When surveyor Robert Hoddle laid out the grid for the new settlement of Melbourne in 1837, he set aside a reserve for a market. It was located in William Street, between Collins Street and Flinders Lane (then known as Little Flinders Street), adjacent to the Custom House and conveniently close to the river port. While it seems some market activities were taking place there as early as 1838, Melbourne’s first official market opened on the site in December 1841. It came to be known as the Western Market. A fourth street frontage, named Market Street, was created as the eastern access to the market.
By 1840, the citizens of Melbourne were calling for the establishment of a market as a way of regulating the sale of goods in the settlement. There were complaints about the extortionate prices charged by traders, particularly butchers, for the necessities of life. An article in John Pasco Fawkner’s Port Phillip Patriot and Melbourne Advertiser expressed the view that healthy competition in a market environment would keep traders honest.
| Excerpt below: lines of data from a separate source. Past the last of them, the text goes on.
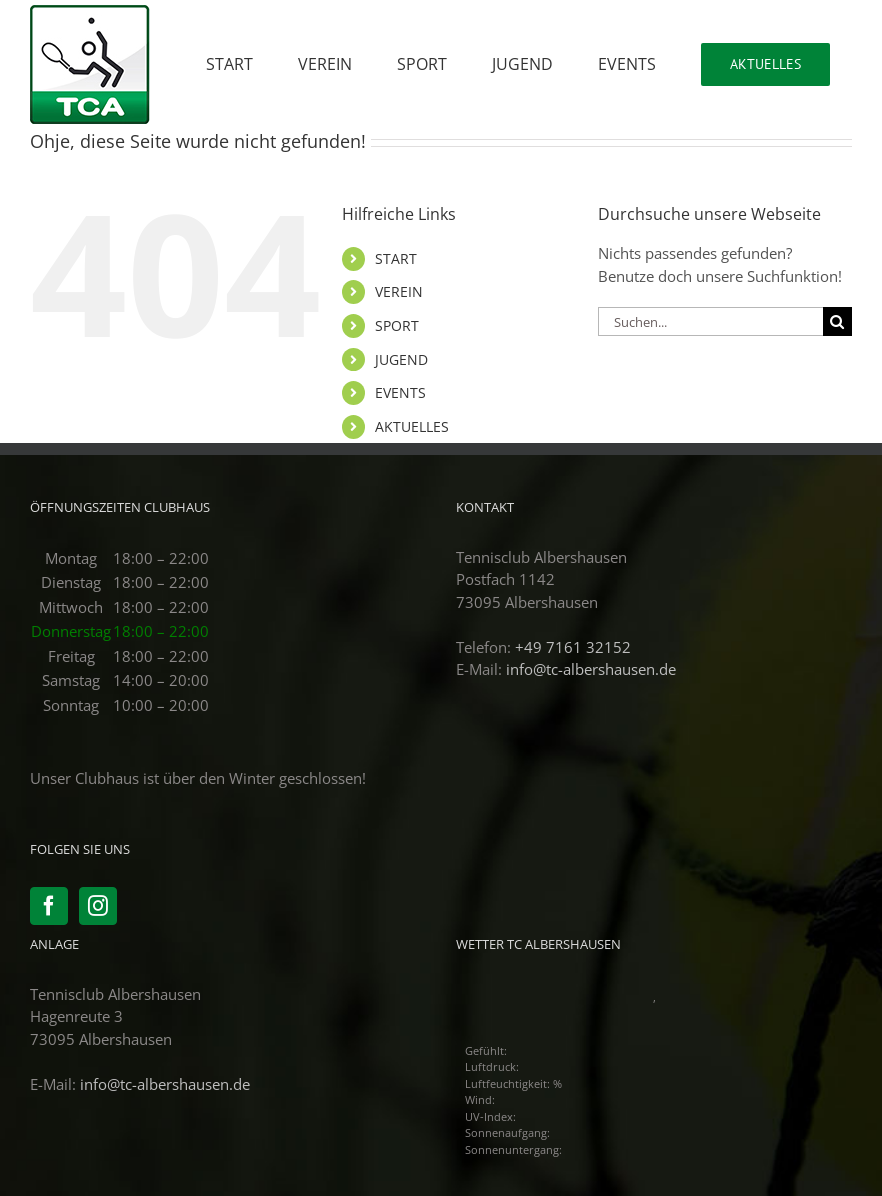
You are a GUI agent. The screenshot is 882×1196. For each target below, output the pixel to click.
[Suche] (837, 321)
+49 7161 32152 (573, 647)
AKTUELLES (412, 426)
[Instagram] (98, 906)
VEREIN (399, 291)
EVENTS (400, 392)
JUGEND (401, 359)
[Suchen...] (710, 321)
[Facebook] (49, 906)
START (396, 258)
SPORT (397, 325)
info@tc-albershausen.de (591, 669)
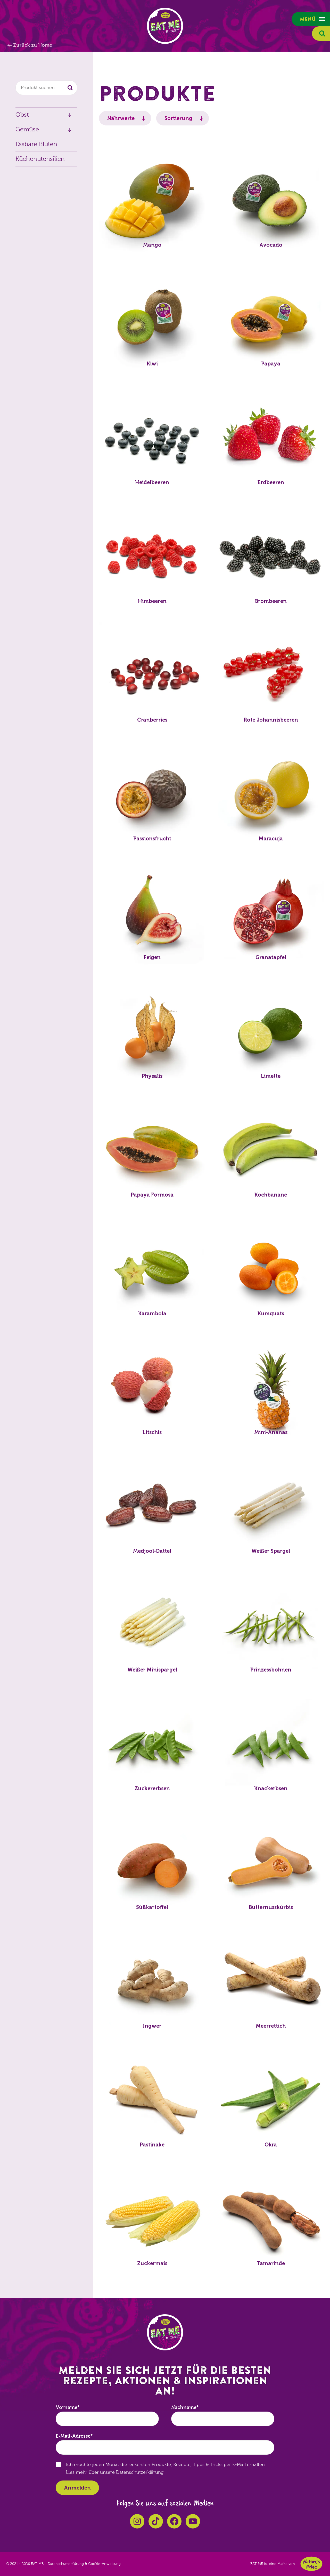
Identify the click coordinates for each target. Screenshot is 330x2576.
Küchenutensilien (40, 158)
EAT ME (165, 26)
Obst (22, 114)
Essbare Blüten (36, 144)
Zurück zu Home (32, 45)
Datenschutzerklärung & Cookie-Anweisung (84, 2564)
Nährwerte (121, 118)
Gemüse (27, 129)
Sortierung (178, 118)
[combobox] (46, 88)
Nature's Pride (311, 2564)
The Legislative Council of New South Wales responded to the demand. It passed an Act dividing Melbourne into four wards for the election of Commissioners to undertake the establishment and regulation of the new market. The new authority first met in November 1842, selecting sites for a corn and hay market and a livestock market and confirming Market Square as the location for the general market.
Subsequently, rules and regulations were established for the operation of the general market. It was to operate on Wednesdays and Saturdays, from 7 am or 8 am (depending on the season) until sunset. It was divided into four segments: one for clothing, household goods and general groceries; one for meat and poultry; and one for fruit and vegetables (other than potatoes). The fourth section was just for potatoes. A market clerk was appointed and used a standard set of weights and measures to check those of traders, ensuring customers received fair treatment.
Initially, the Western Market was simply a piece of open ground, fenced and with controlled access points, where traders were invited to set up their own booths or park their wagons. However, there was soon a call for permanent buildings on the site to protect traders and their goods from the vagaries of the Melbourne weather. In 1848, the Town Council approved a sum of £800 for buildings at the Western Market and by 1847 had erected two rows of brick buildings connected by an arcade. A two-storey building was begun in 1856 and new buildings, including office suites, were added in 1868-70.
Meanwhile, a second general market had been erected at the eastern end of the town. The Eastern Market, on the corner of Bourke Street and Exhibition Street (then known as Stephen Street), was opened in 1847 and gradually drew trade away from the Western Market. Queen Victoria Market, which opened in 1878, eventually superseded both.
The Western Market became a wholesale fruit and vegetable market but was abandoned in the early 1930s and in 1934 was leased as a car park. For more than two decades, the redevelopment of the market site remained contentious. The Melbourne City Council continued to lease out offices in the market buildings and, during World War II, one section was converted into a hostel for RAAF troops and re-named Air Force House.
In the early 1950s, the Council ran a design competition for the Western Market site, which was envisioned as a combination of underground car parking, an office building and a public plaza. The prize-winning design was announced in 1953 – but nothing happened. In 1956, the Council abandoned plans to redevelop the site itself, deciding to call for tenders from commercial enterprises to take up the lease.
In 1960 the Council approved plans for a 28-storey “skyscraper” on the site. The Western Market buildings were demolished in 1961.